Hyperspectral imaging system for monitoring laser-induced thermal damage in gastric mucosa

Minimally invasive techniques are gaining a major role in treating superficial gastrointestinal cancers. Energy-based approaches have been investigated as potential alternative to the gold-standard techniques (e.g., Endoscopic Submucosal Dissection). Among these techniques, the laser has been studied for achieving a selective ablation of the gastric mucosa. Together with the optimization of the laser settings for avoiding tissue perforation or insufficient ablation, a tool providing quantitative information about the intraoperative tissue state can support the treatment guidance. This work aims at providing a novel non-invasive approach based on the use of hyperspectral imaging (HSI) for monitoring ablative therapy in in vivo gastric mucosa. The three-dimensional datasets generated by the HSI provide spatial and spectral information of the scene, thus collecting tissue optical features during the ablation therapy in each pixel of the images. The operation of a diode laser focused on the porcine gastric mucosa was controlled in accordance with chosen temperature thresholds (i.e., 36, 60, 70, 80, 100, 110 °C), measured with a thermographic camera.

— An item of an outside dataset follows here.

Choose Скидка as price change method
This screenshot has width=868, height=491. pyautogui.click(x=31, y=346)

HSIs of the living gastric mucosa undergoing laser procedure hold diagnostic information about the thermal outcome. Two tests have been performed, and the temperature dependence of three characteristic spectral wavelengths have been analysed: oxyhemoglobin (Hb02) in the visible range 500-600 nm, methemoglobin (metHb) around 630 nm, and deoxyhemoglobin (Hb) at 760 nm. The data have been processed in terms of absorbance at the set temperature relative to the absorbance at initial body temperature (36 °C). After 60 °C the percentage relative absorbance of metHb increased significantly in both tests (i.e., 92.3±1.9 % at 70 °C and 229.4±4.7% at 100 °C in Test2); regarding the Hb at 110 °C, Test1 reported an increase of 43.8±1.7 %, versus 127.2±3.8% in the Test2. On the other hand, HbO2 chromophore experiences an increase only for the first stages of heating later decreasing in favour of metHb and Hb formation.In both tests, similar trends for characteristic wavelengths are found, thus demonstrating the potential of the HSI measurement in laser-induced thermal damage monitoring. Although optical response show dependence on the tissue type and condition, this finding encourages future studies to standardize this promising technique.